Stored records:
# # # # #

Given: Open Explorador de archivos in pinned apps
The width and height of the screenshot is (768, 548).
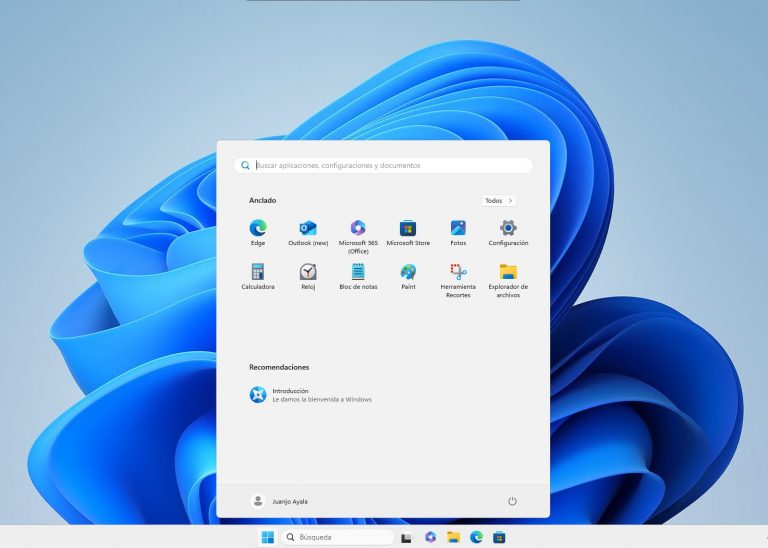Looking at the screenshot, I should pos(508,273).

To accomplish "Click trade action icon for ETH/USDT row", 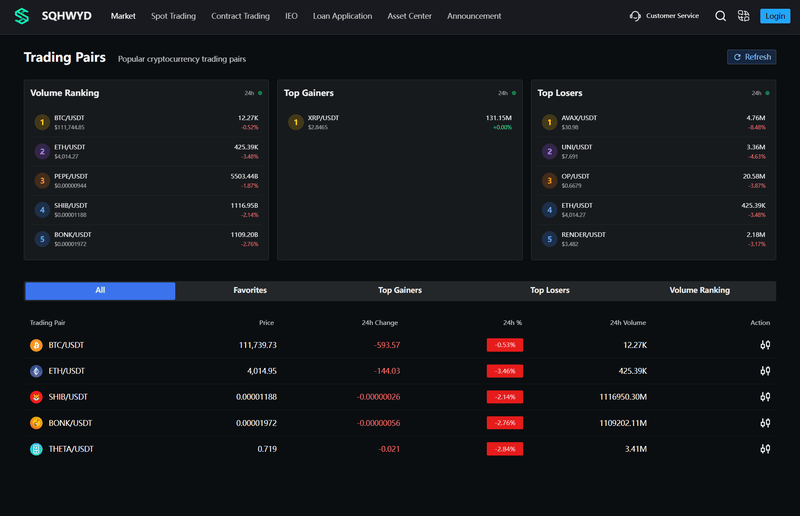I will [x=765, y=371].
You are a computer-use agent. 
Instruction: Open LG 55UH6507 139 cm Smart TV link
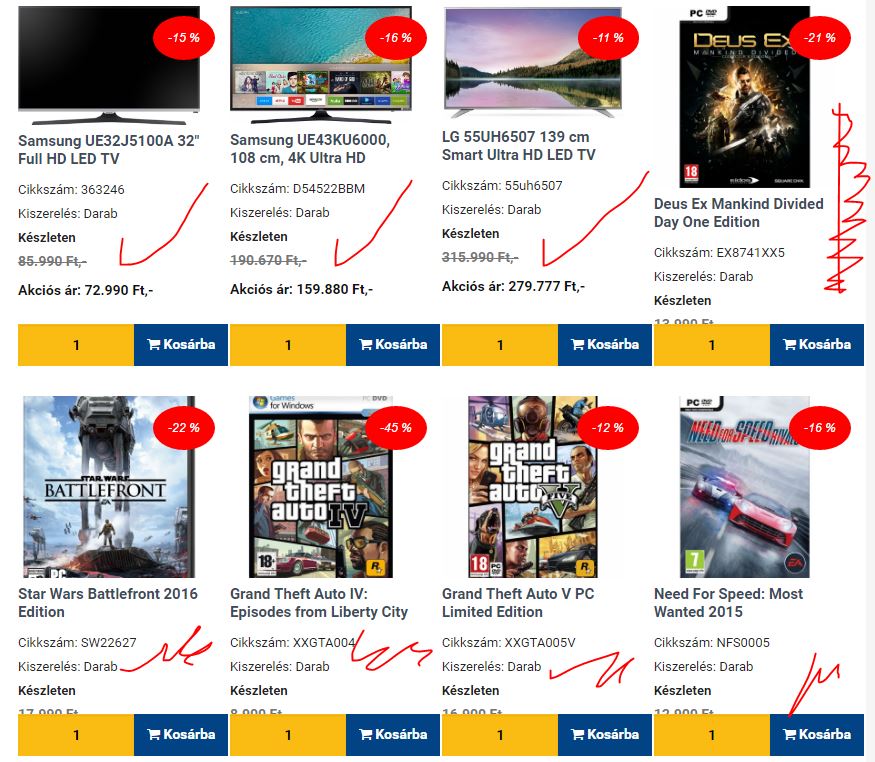tap(518, 146)
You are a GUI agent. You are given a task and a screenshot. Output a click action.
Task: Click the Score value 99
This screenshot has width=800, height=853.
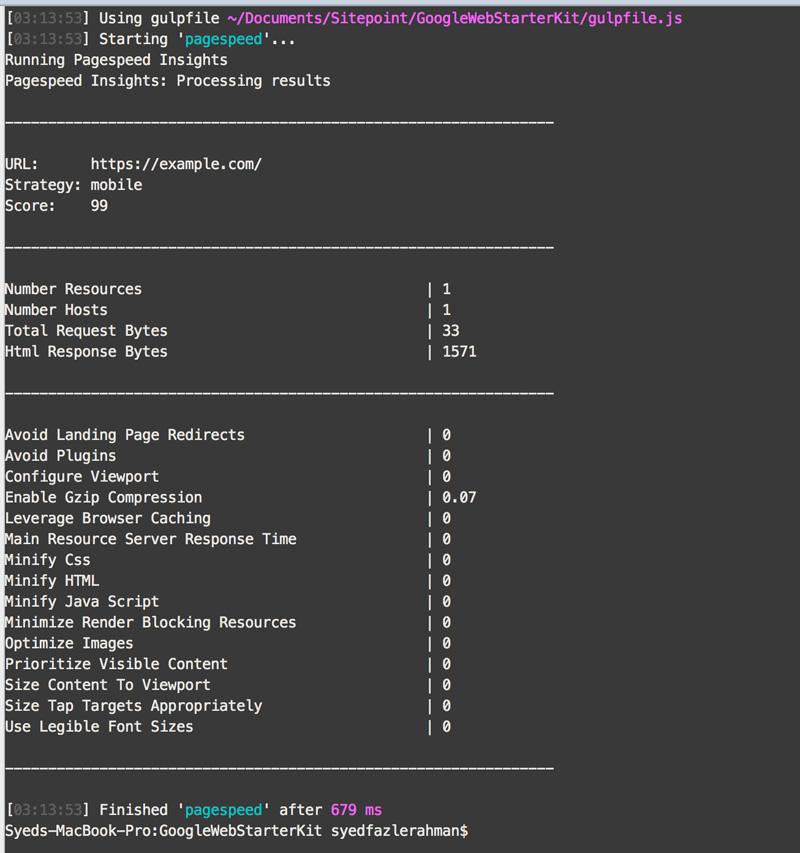point(99,206)
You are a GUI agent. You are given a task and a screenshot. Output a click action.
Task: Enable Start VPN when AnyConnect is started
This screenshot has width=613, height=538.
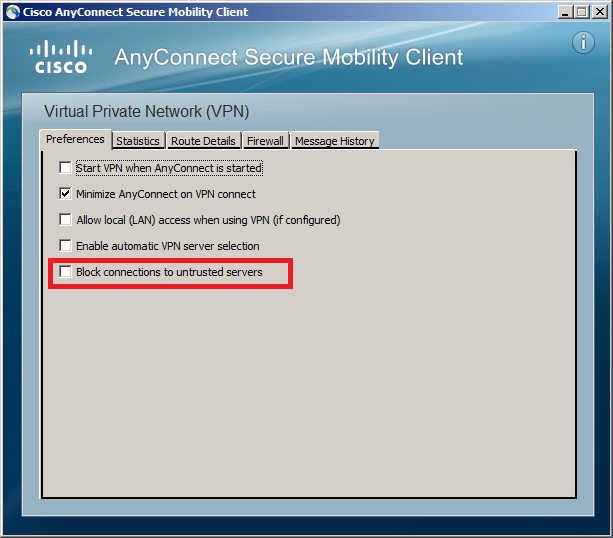(65, 168)
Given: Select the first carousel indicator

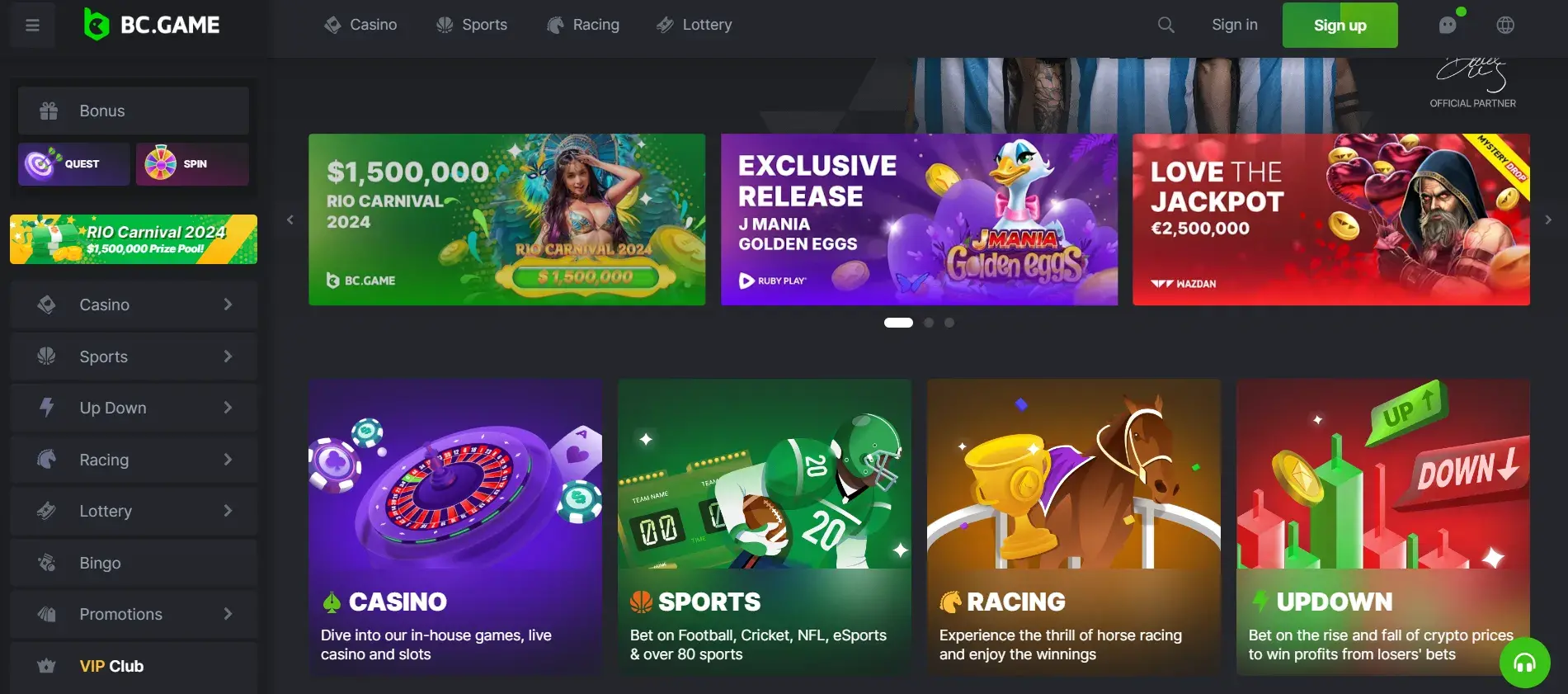Looking at the screenshot, I should click(898, 323).
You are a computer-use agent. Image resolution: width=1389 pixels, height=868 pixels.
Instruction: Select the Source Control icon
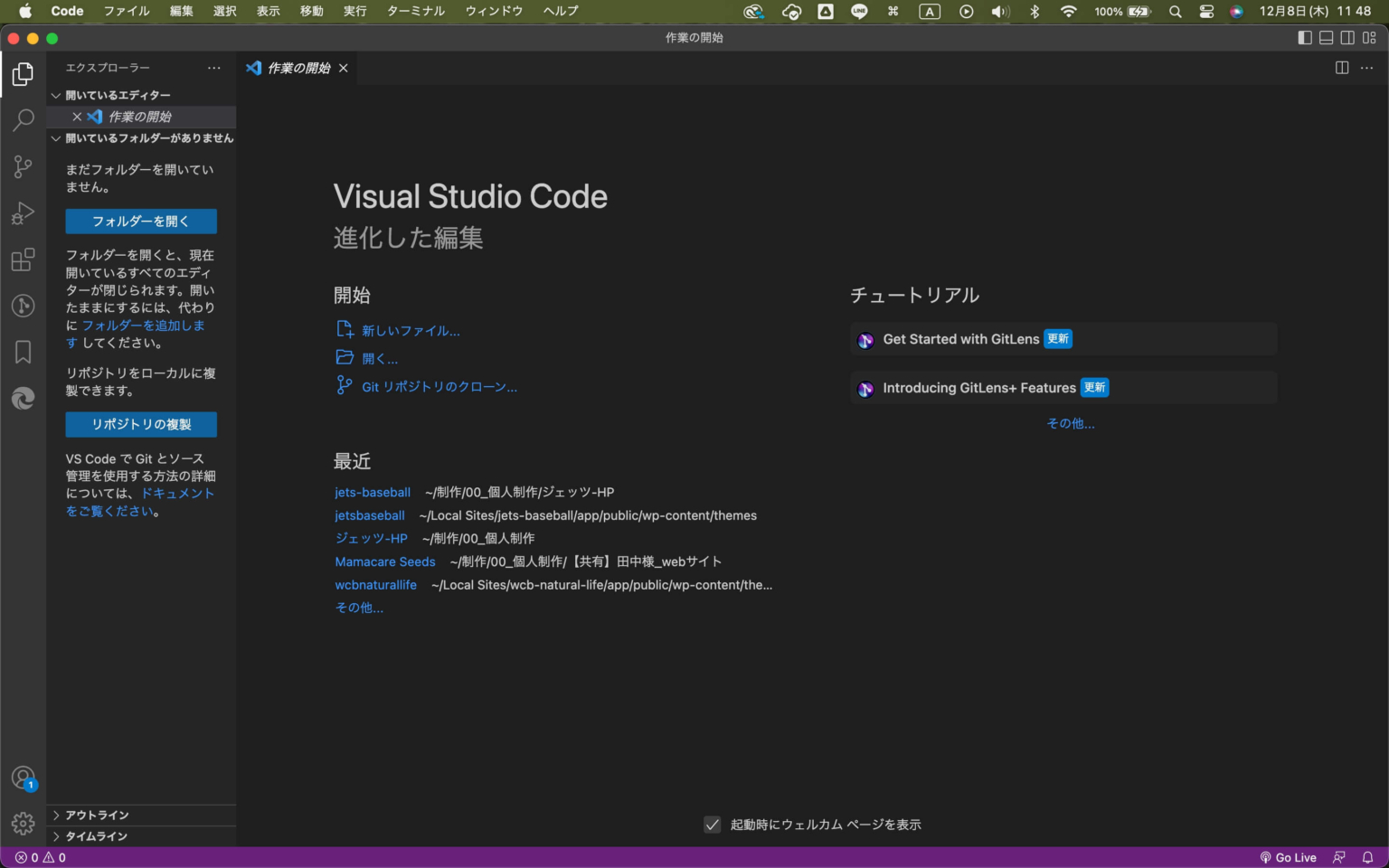pyautogui.click(x=23, y=166)
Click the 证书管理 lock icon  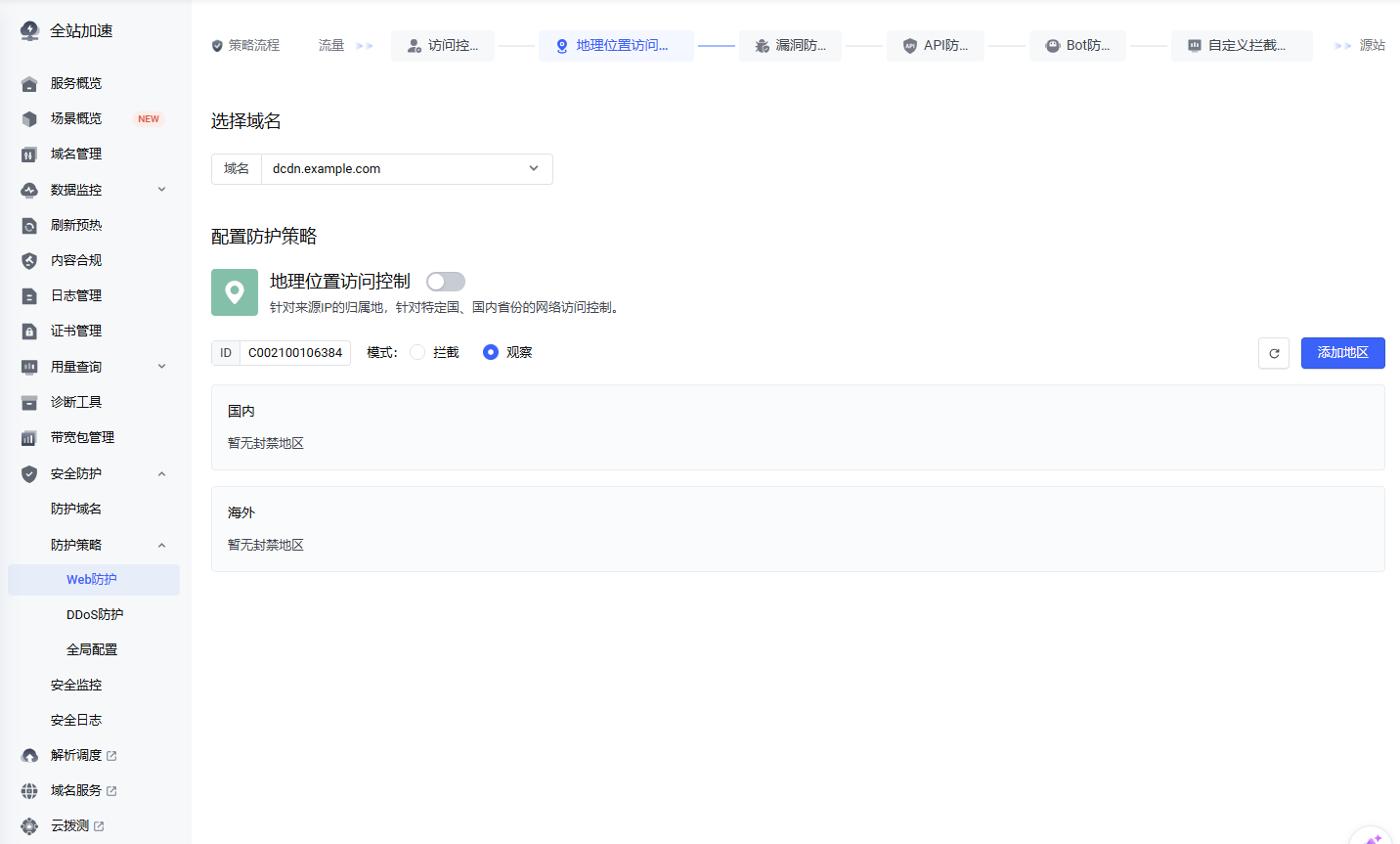(29, 332)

# # # # #

• WHAT THE EXERCISE ASKS: Put the data from the line with "Given: Select the first carousel indicator" to the line with "pyautogui.click(x=23, y=166)" into a Markdown table with the columns Row and Line, numbering each row, skipping blank lines, and leaving the pictures out.

• COMPLETED TASK:
| Row | Line |
|---|---|
| 1 | Given: Select the first carousel indicator |
| 2 | Looking at the screenshot, I should click(898, 323). |
| 3 | You are a computer-use agent. Image resolution: width=1389 pixels, height=868 pixels. |
| 4 | Instruction: Select the Source Control icon |
| 5 | pyautogui.click(x=23, y=166) |